**Passage to read**

--- START ---

I am new to flink and i deployed my flink application which basically perform simple pattern matching. It is deployed in Kubernetes cluster with 1 JM and 6 TM. I am sending messages of size 4.4k and 200k messages every 10 min to eventhub topic and performing load testing. I added restart strategy and checking pointing as below and i am not explicitly using any states in my code as there is no requirement for it
StreamExecutionEnvironment env = StreamExecutionEnvironment.getExecutionEnvironment();
// start a checkpoint every 1000 ms
env.enableCheckpointing(interval, CheckpointingMode.EXACTLY_ONCE);
// advanced options:
// make sure 500 ms of progress happen between checkpoints
env.getCheckpointConfig().setMinPauseBetweenCheckpoints(1000);
// checkpoints have to complete within one minute, or are discarded
env.getCheckpointConfig().setCheckpointTimeout(120000);
// allow only one checkpoint to be in progress at the same time
env.getCheckpointConfig().setMaxConcurrentCheckpoints(1);
// enable externalized checkpoints which are retained after job cancellation
env.getCheckpointConfig().enableExternalizedCheckpoints(CheckpointConfig.ExternalizedCheckpointCleanup.RETAIN_ON_CANCELLATION);
// allow job recovery fallback to checkpoint when there is a more recent savepoint
env.getCheckpointConfig().setPreferCheckpointForRecovery(true);
env.setRestartStrategy(RestartStrategies.fixedDelayRestart(
5, // number of restart attempts
Time.of(5, TimeUnit.MINUTES) // delay
));
Initially i was facing Netty server issue with network buffer and i followed this link https://ci.apache.org/projects/flink/flink-docs-release-1.11/ops/config.html#taskmanager-network-memory-floating-buffers-per-gate flink network and heap memory optimizations and applied below settings and everything is working fine
taskmanager.network.memory.min: 256mb
taskmanager.network.memory.max: 1024mb
taskmanager.network.memory.buffers-per-channel: 8
taskmanager.memory.segment-size: 2mb
taskmanager.network.memory.floating-buffers-per-gate: 16
cluster.evenly-spread-out-slots: true
taskmanager.heap.size: 1024m
taskmanager.memory.framework.heap.size: 64mb
taskmanager.memory.managed.fraction: 0.7
taskmanager.memory.framework.off-heap.size: 64mb
taskmanager.memory.network.fraction: 0.4
taskmanager.memory.jvm-overhead.min: 256mb
taskmanager.memory.jvm-overhead.max: 1gb
taskmanager.memory.jvm-overhead.fraction: 0.4
But i have two below questions
If any task manager restarts because of any failures the task manager is restarting successfully and getting registered with job manager but after the restarted task manager don't perform any processing of data it will sit idle. Is this normal flink behavior or do i need to add any setting to make task manager to start processing again.

--- END ---

**Supplied records**
--- START ---

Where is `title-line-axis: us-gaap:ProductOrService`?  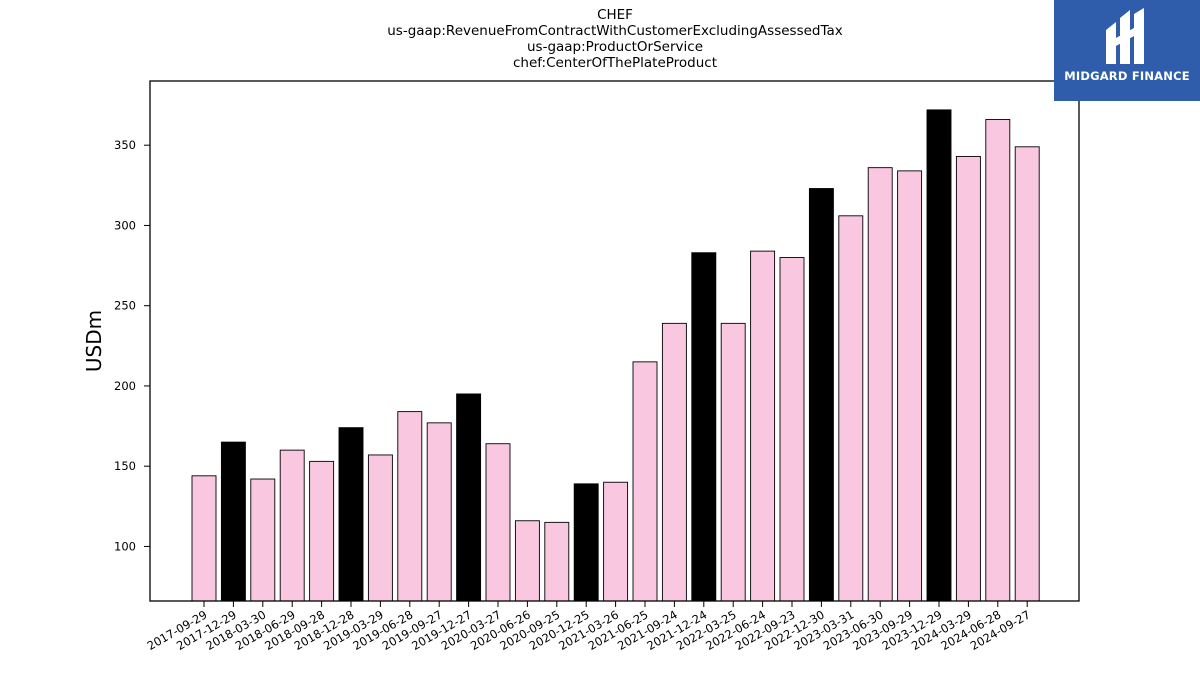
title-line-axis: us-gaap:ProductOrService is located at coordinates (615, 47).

--- END ---
--- START ---

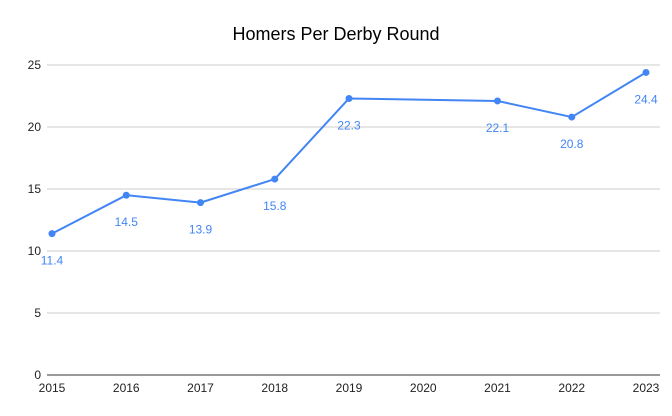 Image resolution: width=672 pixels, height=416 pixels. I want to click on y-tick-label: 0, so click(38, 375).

--- END ---

**What you have to do**
In the Flink post, how many restart attempts does the restart strategy allow, and with what delay between them?

**Result below**
Five restart attempts, with a delay of 5 minutes.